Egypt's army fails to grasp the post-Mubarak realities
What now? The sight of thousands of protesters back in Tahrir Square in Cairo, along with thousands of others around the country in Alexandria and Suez, facing the guns of the army and bleeding in the streets, has obviously sparked recollections of the early days of the Egyptian revolution at the start of the year. Are these new clashes in Tahrir Square, now entering their fourth day, a bump on the road to next week's elections - or the start of a shift in Egypt's fluid politics?
It is too early to tell. But what is certain is that these are not baseless demonstrations - the Egyptians protesting around the country are defending an essential tenet of the uprising that ousted President Hosni Mubarak. The generals who now rule Egypt would be wise to listen to the language of Tahrir, or they may find themselves further on the wrong side of the revolution.
The trigger for the most recent clashes was the draft of several constitutional points that would have applied over and above a final charter. Among the points that protesters most objected to was an attempt by the ruling Supreme Council of the Armed Forces (SCAF) to shield the military from future political oversight, and to confer powers to dismiss a future constitutional assembly.
In that attempt can be seen the problems of this new post-Mubarak era. The army tried to carve out a role for itself above the constitution that would have made it the guarantor of the rights of minorities, while entrenching its power over government. For some Egyptians, that would not be such a bad thing. For most of the last century, the model of Turkey showed the army serving as a guarantor of secular freedoms, able to step in if it felt the civilian government had overstepped its bounds. For many Egyptians, especially those who fear that individual freedoms might be curtailed under an Islamist-dominated government or constitution, having the military as a guarantor is an attractive alternative.
Or was attractive. The army is hardly an institution beyond reproach. It is from the army that every president since independence has come. Under Mr Mubarak, senior military officials enjoyed considerable freedoms outside the law - that freedom, as with all such supra-legal freedoms, was not wisely used.

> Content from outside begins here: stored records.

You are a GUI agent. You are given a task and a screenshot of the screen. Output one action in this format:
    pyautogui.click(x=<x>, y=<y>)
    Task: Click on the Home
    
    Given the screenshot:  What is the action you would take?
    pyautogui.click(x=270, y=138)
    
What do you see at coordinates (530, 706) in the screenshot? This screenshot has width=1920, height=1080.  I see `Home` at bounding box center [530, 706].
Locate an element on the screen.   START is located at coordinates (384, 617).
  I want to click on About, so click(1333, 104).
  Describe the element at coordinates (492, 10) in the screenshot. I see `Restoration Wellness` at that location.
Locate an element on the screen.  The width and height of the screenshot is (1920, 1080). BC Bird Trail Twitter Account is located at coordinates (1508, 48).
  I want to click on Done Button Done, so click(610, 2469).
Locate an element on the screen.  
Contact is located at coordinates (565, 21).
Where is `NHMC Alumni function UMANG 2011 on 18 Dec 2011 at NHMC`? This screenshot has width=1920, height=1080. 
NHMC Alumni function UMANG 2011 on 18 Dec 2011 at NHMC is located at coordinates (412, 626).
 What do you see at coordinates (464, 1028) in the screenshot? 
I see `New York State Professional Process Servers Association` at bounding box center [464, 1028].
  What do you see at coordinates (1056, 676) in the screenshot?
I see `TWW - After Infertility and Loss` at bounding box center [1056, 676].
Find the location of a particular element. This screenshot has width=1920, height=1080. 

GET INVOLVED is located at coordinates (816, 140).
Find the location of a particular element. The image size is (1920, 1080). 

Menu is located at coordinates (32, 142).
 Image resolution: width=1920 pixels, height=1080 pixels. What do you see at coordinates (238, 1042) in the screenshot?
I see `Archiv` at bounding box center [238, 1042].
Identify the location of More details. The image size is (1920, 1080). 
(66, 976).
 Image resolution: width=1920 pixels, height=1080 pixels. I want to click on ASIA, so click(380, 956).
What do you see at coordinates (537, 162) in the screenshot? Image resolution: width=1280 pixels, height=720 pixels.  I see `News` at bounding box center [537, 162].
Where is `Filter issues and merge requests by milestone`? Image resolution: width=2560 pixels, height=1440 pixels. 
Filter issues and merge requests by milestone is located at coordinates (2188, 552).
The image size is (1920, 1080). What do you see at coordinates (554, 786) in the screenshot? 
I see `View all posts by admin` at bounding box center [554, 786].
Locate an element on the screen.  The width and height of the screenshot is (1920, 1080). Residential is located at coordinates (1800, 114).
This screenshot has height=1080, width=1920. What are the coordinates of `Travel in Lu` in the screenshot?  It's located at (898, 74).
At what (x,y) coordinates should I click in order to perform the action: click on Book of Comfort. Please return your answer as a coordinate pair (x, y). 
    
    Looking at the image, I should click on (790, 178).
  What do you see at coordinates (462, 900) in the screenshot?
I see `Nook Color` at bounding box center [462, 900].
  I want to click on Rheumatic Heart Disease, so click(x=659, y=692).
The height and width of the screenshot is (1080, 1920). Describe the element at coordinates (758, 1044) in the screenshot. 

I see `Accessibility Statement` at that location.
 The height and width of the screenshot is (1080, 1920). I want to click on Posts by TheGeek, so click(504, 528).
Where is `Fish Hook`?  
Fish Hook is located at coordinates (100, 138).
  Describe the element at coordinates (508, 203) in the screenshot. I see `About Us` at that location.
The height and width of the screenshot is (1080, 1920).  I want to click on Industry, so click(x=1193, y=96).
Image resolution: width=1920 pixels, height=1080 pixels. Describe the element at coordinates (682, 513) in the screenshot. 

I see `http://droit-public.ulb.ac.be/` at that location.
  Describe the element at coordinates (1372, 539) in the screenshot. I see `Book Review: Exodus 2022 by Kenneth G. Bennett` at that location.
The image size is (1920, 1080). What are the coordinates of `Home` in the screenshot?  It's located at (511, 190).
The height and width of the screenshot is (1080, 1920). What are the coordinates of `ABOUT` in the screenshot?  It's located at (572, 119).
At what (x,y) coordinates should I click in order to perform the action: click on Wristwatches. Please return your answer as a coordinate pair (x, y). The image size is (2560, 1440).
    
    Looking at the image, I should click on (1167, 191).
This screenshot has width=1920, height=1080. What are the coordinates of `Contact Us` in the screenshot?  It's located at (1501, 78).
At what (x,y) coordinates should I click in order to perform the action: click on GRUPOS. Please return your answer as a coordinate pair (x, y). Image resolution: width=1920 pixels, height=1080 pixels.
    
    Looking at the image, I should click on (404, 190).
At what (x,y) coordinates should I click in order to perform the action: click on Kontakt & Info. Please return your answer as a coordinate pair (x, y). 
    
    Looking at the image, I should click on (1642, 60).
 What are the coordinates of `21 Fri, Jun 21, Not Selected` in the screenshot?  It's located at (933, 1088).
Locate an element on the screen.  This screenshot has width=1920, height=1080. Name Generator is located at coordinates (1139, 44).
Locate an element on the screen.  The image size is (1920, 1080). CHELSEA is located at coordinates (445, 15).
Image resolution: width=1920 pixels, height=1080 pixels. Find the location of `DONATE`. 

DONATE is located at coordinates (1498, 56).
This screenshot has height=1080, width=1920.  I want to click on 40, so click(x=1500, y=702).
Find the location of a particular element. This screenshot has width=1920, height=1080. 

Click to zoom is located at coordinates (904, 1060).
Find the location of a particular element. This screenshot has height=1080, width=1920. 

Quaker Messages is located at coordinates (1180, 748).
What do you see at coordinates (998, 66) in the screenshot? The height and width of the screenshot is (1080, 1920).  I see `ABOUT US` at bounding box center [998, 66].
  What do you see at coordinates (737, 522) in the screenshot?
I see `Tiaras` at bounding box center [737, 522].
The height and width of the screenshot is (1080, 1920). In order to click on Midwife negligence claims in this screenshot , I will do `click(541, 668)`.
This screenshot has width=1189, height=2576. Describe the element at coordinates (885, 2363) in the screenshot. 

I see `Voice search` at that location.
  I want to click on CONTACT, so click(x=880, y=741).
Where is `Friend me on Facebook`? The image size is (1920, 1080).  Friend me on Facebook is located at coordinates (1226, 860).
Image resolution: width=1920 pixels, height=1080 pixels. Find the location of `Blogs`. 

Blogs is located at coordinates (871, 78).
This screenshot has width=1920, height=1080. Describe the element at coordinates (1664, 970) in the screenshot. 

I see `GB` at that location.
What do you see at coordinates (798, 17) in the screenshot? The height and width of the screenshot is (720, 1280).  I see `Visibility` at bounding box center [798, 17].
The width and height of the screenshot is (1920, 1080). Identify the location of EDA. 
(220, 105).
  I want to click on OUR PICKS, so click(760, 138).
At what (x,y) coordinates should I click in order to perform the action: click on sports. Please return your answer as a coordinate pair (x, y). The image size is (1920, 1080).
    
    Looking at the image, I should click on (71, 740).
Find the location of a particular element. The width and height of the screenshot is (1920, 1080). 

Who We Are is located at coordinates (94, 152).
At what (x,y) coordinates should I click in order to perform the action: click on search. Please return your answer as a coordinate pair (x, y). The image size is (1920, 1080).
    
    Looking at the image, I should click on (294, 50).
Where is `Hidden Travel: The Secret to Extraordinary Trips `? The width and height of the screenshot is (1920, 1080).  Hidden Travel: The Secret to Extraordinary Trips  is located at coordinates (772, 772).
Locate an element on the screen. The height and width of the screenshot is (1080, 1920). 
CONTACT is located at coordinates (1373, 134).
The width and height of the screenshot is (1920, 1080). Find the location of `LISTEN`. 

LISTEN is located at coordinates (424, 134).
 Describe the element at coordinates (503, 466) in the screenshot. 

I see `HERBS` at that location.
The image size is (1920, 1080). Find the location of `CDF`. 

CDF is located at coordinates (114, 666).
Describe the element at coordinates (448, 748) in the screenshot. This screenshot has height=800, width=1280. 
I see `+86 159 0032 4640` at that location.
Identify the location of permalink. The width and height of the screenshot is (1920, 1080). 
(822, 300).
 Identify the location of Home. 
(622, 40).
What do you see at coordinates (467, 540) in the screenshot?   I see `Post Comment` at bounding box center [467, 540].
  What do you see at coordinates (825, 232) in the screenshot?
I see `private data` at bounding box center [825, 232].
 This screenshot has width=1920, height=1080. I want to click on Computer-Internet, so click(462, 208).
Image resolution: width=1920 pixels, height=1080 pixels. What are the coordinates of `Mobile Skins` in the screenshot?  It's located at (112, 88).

Moreover, since Mr Mubarak was dethroned the army has hardly covered itself in glory. After pledging to hand over power to a civilian government within six months, that timetable has been revised to sometime in 2013. Since February, there has been a steady background noise of questions tainting the image that the army stands on the side of the people.
Greatest among these questions is the military trials - thus far, 12,000 people have been tried in military courts without proper oversight or due process. Egyptians are extremely aware of the jarring contrast between those cases and the civilian trials of Mr Mubarak and government officials. It is a paradox that officials are in civilian court for using lethal force against protesters, while those same protesters are in a military court.
Then there were the "virginity tests" conducted on female protesters in March during further demonstrations in Tahrir Square, and the use of live ammunition against unarmed civilians.
Egyptians are not inclined to place too much faith in the army any longer. The draft constitutional reforms may have been intended to give powers to the army to guarantee individual freedoms, but people are now questioning whether such power would be wisely wielded.
While there is a straightforward political disagreement at the root of these most recent clashes, one that could affect the course of politics for decades to come, the larger issue is the inability of the SCAF generals to recognise that the revolution has changed the relationship between them and the Egyptian people.
They appear not to have absorbed the chief lesson of the Arab uprisings: the status quo is not sustainable. The military council's muted reaction to the protests, expressing "sorrow" and ordering an investigation, shows a failure to understand how much Egypt has changed. The people believe that they are in command although the army rules.
Since blood has been spilt, the protests have moved beyond the original objections to super-constitutional principles, such is the fluid nature of post-Mubarak politics. But it is still unclear what these clashes will herald. It may be that Egyptians are so angered by the attacks on protesters that they will turn against the SCAF and look for a new political way forward. Already there is talk of jettisoning the SCAF road map and instead seeking a civilian government of national unity to lead the transition.
Egypt has changed in the months since the people rose up and deposed their president-for-life. The army needs to understand this. These protests are not a blip on the road to next week's election - they have changed the logic on which those elections were based. The protesters are using the only channel open to them to send a message to the military - the generals must listen to what the people of Tahrir are telling them, or risk going the same way as Mr Mubarak.